I covered the crime when it happened, then spent several months researching the world of transgender prostitutes in Los Angeles, particularly around the area of Santa Monica and Highland, as well as Lexington, where Vickers was killed. I also interviewed long-time friends and Vickers’ mother in East Palo Alto.

As it happens, far from not doing enough research, I did a huge amount, and this convinced me that things weren’t so clear cut when it came to Nathan “Cassidy” Vickers.

What struck me most was, in fact, the ambiguity of what Nathan Vickers intended when he came down to Hollywood and worked as a prostitute dressed as a woman.

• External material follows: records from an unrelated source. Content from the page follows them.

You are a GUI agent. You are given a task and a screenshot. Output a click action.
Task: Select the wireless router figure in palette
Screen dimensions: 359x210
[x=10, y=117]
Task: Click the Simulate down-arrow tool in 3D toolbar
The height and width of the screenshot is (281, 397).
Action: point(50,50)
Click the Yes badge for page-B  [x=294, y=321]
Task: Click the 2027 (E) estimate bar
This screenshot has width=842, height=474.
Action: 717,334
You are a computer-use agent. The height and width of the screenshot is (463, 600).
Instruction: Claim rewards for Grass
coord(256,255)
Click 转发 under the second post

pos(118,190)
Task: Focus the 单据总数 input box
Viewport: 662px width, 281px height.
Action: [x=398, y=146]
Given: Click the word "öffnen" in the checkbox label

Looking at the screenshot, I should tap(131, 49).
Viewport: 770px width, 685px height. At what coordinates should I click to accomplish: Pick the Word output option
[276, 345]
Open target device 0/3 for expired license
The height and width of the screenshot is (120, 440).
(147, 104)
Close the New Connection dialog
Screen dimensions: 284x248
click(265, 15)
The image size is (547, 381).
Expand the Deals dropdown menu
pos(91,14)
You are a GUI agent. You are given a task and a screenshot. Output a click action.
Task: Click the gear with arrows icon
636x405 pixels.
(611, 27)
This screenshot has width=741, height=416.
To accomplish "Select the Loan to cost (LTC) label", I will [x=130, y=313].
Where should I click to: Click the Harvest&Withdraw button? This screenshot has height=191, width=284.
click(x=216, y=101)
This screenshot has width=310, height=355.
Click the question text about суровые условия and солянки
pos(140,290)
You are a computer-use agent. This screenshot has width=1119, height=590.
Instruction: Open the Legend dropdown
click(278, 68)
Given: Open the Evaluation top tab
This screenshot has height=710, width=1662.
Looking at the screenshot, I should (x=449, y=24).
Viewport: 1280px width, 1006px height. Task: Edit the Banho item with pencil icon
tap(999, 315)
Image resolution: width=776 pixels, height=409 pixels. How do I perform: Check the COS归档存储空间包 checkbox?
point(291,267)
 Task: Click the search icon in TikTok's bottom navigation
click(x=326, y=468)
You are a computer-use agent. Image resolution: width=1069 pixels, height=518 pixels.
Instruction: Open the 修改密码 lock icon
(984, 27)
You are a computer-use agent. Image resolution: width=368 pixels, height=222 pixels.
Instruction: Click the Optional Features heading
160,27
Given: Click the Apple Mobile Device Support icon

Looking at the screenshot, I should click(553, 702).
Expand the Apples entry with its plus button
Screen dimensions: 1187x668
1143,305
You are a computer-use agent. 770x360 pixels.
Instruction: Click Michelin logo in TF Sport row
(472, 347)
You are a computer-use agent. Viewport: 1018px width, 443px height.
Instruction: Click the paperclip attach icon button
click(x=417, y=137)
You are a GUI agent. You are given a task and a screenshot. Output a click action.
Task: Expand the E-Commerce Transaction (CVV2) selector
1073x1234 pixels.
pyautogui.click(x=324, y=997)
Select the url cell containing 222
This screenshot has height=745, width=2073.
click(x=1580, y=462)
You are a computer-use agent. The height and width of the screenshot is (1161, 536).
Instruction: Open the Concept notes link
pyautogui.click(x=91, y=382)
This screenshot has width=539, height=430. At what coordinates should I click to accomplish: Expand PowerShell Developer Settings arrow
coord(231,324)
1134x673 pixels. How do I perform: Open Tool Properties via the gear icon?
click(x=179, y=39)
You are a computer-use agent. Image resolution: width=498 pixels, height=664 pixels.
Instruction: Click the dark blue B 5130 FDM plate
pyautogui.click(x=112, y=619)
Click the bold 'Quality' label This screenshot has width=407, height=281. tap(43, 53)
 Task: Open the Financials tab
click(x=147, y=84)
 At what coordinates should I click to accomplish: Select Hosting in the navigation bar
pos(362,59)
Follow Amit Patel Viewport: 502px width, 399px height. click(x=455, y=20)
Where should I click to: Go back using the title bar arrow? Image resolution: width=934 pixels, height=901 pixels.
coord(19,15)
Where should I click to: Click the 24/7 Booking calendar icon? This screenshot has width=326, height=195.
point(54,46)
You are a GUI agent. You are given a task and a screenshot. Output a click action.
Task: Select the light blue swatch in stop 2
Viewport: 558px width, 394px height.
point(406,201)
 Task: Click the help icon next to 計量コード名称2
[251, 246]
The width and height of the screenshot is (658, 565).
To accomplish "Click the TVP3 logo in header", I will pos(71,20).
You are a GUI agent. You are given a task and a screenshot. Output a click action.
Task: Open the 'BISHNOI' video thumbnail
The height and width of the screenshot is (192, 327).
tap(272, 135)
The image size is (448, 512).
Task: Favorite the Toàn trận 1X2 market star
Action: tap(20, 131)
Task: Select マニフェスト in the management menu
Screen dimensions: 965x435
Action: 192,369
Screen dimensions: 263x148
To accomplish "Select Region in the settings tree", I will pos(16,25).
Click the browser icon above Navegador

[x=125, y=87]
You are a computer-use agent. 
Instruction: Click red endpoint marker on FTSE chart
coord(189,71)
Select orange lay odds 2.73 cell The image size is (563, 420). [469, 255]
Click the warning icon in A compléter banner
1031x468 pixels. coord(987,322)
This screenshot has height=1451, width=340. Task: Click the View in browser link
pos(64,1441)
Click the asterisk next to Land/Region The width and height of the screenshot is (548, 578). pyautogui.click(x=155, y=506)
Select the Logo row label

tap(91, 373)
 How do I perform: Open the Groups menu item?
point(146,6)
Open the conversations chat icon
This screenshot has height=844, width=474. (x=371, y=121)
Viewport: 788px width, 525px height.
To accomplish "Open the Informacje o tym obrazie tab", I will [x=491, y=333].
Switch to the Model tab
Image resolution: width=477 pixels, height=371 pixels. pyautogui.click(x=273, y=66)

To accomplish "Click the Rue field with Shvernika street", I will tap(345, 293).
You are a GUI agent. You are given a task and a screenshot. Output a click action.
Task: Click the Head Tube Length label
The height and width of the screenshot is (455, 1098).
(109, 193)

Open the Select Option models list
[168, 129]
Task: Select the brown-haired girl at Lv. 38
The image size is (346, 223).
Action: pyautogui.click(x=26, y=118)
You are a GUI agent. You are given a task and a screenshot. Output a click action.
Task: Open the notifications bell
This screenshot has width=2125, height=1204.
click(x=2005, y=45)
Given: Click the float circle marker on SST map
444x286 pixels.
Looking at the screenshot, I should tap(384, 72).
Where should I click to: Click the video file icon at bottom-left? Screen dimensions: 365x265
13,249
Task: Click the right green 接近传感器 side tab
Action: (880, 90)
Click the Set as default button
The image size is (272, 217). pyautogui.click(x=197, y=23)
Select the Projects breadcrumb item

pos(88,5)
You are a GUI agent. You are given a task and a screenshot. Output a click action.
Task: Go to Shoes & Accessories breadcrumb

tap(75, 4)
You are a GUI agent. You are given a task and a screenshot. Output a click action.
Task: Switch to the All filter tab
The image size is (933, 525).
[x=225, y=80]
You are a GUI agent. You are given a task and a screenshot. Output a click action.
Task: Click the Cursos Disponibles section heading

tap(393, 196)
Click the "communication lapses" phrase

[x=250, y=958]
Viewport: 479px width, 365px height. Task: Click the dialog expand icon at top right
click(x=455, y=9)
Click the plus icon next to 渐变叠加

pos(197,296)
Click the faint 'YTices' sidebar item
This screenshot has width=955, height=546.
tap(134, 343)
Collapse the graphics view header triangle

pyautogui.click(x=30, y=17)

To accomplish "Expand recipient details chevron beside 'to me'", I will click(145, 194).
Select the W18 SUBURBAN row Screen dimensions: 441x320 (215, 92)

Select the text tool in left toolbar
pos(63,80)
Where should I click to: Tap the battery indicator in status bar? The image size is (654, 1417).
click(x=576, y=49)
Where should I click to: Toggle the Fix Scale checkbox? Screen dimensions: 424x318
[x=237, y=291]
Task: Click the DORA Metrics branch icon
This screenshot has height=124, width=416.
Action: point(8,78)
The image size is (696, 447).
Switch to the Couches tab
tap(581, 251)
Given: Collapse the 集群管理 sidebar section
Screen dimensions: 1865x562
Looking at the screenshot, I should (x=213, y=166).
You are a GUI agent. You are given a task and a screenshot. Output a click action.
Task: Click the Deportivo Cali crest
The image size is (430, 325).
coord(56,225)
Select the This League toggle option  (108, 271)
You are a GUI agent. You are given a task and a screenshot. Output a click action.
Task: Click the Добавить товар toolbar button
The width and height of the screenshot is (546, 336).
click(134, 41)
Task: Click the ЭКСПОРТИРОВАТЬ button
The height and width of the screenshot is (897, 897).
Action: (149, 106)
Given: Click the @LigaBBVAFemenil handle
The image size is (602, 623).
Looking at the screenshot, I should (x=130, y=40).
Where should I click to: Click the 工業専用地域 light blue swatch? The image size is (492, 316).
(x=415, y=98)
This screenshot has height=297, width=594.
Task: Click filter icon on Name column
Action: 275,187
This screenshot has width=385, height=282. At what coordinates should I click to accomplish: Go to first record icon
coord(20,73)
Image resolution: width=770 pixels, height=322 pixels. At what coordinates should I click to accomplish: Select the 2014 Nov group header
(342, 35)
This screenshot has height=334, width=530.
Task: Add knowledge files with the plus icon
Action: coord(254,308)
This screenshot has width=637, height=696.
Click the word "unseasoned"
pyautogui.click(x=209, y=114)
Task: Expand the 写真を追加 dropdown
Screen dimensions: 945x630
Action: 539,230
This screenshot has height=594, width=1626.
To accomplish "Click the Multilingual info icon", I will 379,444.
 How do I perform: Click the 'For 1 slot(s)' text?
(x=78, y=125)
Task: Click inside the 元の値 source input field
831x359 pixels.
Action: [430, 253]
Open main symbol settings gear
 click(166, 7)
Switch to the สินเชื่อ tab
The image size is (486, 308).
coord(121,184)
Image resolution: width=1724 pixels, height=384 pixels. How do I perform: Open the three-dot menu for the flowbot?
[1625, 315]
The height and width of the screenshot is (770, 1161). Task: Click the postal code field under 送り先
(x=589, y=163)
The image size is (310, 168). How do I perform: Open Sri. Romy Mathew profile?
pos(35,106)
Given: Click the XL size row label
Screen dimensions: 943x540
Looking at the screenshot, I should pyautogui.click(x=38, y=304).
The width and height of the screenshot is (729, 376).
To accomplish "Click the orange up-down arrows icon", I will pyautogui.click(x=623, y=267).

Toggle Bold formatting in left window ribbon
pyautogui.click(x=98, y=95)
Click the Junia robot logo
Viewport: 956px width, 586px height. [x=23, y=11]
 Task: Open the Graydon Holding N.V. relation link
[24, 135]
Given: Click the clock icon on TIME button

Friends on the street knew Vickers only as a woman named Cassidy. Mother and long-time friends in the Bay Area, including two women who were his recent roommates and referred to him as their brother, insisted Vickers was not a man transitioning to a woman, but an openly gay man – known to them as “Chase” — resorting to the only measure at his disposal to find work after a long period of unemployment: cross-dressing and working as a prostitute. One of these friends said she spoke to Vickers a half hour before he died.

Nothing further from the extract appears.